REQUIRED ACTIONS -
A – In the Broadway review of Swing!, take the passage that opens with "by Russell Bouthiller" and closes with "Hart and more.", swap "partner" for "sweetheart", and write the passage out again.
B – Proceed with the Broadway review of Swing!, picking up after its final sentence.
─── SUPPLIED TEXT
©Broadway Beat
Broadway Snap-shot
Dec. 21, 1999
SWING!
by Russell Bouthiller
Step, turn, kick and twirl! Broadway has another nostalgic review that's more than enough to make your suit zoot. Grab your partner and head on over to the St. James Theatre to celebrate the resurgence of a uniquely American dance sensation set to the pedigreed sounds of Duke Ellington, Hoagie Carmichael, Harold Arlen, Rodgers and Hart and more.
The "It" girl was not. The Castle Walk came crumbling down. It don't mean a thing if it ain't got that swing. So goes that zany credo of the mid 30s to the mid 40s, when our now subdued, retiring parents and grandparents went out to party. The big band sound was all the rage when Aunt Fanny had moxy and radio was king. Bandleaders were over the moon, the superstars of their day. Names such as Guy Lombardo, the Dorsey Brothers, the Casa Loma Orchestra and that "Pied Piper of Swing," Benny Goodman played to packed dance halls from here to Corpus Christi. Instrumentalists Artie Shaw, Glenn Miller and Count Basie became household names and headline fodder. It took a war to quiet them down. Maybe even some rock and roll. But, Swing! is the thing on the Great White Way and if the production team has the same luck they enjoyed with Smokey Joe's Cafe, this show may be here for quite some time.
──────
─── RECORD LIST
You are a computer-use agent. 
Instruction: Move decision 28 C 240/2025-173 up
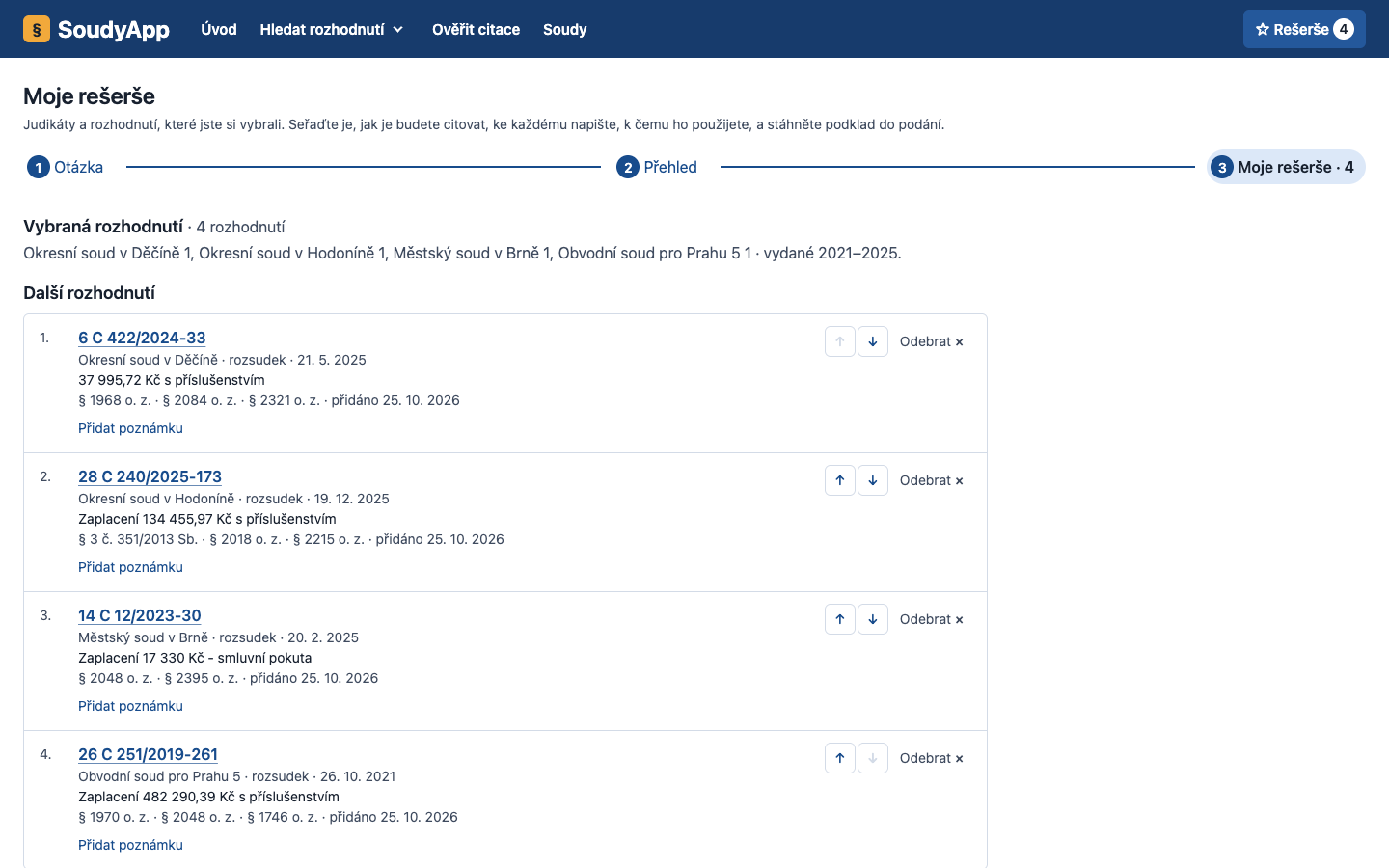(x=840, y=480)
──────
─── RECORD LIST
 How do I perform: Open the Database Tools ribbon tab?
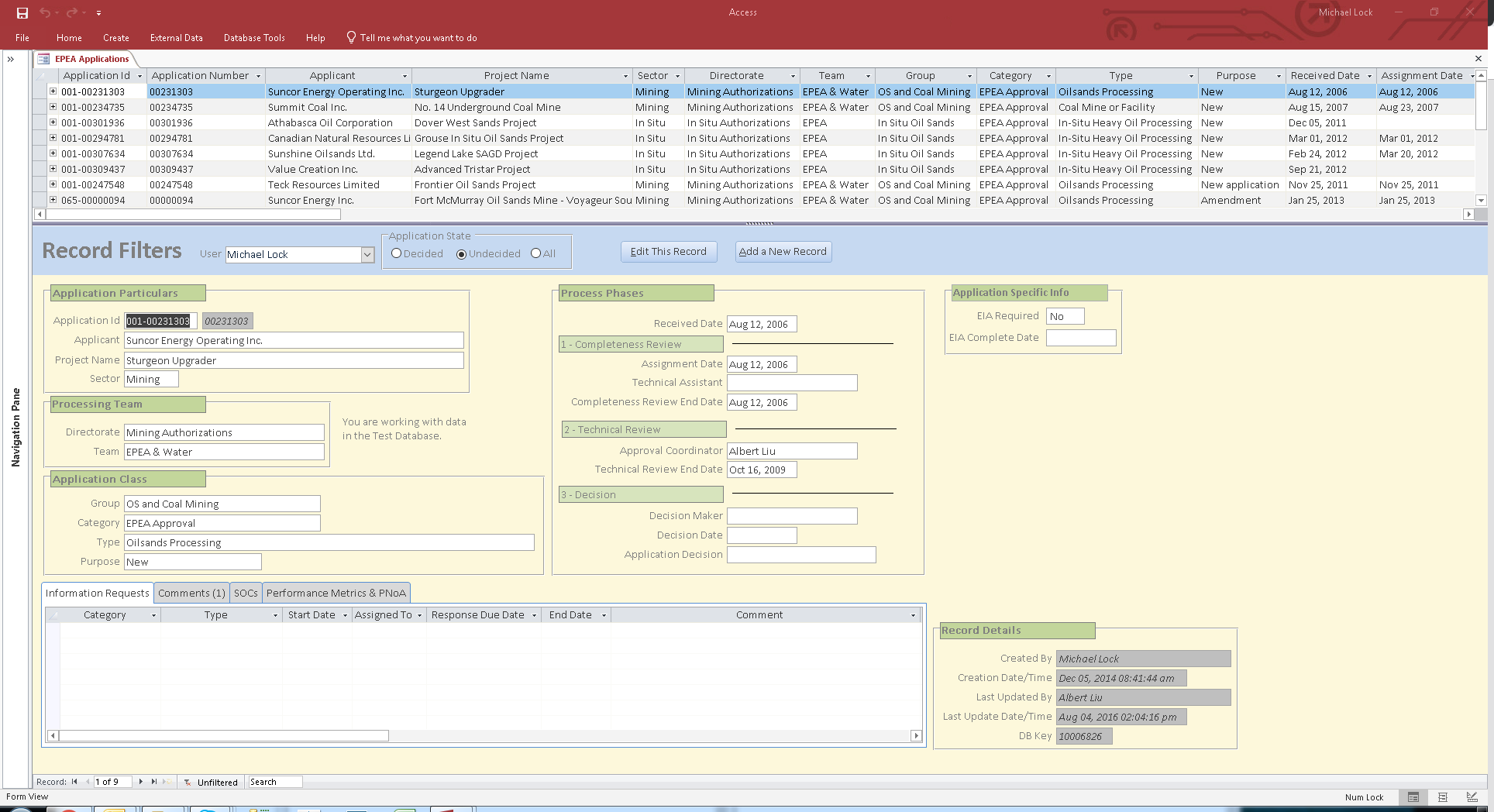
──────
IN RESPONSE -
A –
by Russell Bouthiller
Step, turn, kick and twirl! Broadway has another nostalgic review that's more than enough to make your suit zoot. Grab your sweetheart and head on over to the St. James Theatre to celebrate the resurgence of a uniquely American dance sensation set to the pedigreed sounds of Duke Ellington, Hoagie Carmichael, Harold Arlen, Rodgers and Hart and more.

B –
Herding an amazing cast of limber-limbed hoofers and throaty songsters are Ann Hampton Callaway, well known among the cabaret cognoscenti, and Everett Bradley, the multi-instrumentalist maestro whose percussive bent beat it out in STOMP. Making her Broadway debut, the lithe Miss Callaway delivers a stylish presence with "Stompin' at the Savoy" and a graceful ease in the "All of Me/I Won't Dance" duet with Bradley. The two are at their best in the delightful rendition of "Bli-Blip," a scintillating study in scat by Duke Ellington and Sid Kuller. As an added perk, Callaway and Bradley add a few of their own compositions, which rest nicely along side this rostrum of swing classics.
Standing out among the washes of aural longing is Laura Benanti, who recently appeared with Richard Chamberlain in the revival of The Sound of Music. Miss Benanti lets the dulcet tones flow with her cruise down "Cry Me a River," richly accompanied by a suggestive slide trombone. Broadway veteran Michael Gruber belts one out with his down-home ditty "Boogie Woogie Country" and pairs up nicely with Casey MacGill in his composition of "Rhythm." Strumming his ukulele MacGill blows off that cool remove one links to this bygone era. His Gotham City Gates, one of the leading jazz and swing groups this side of the Wabash, serve up sweet relish in the background.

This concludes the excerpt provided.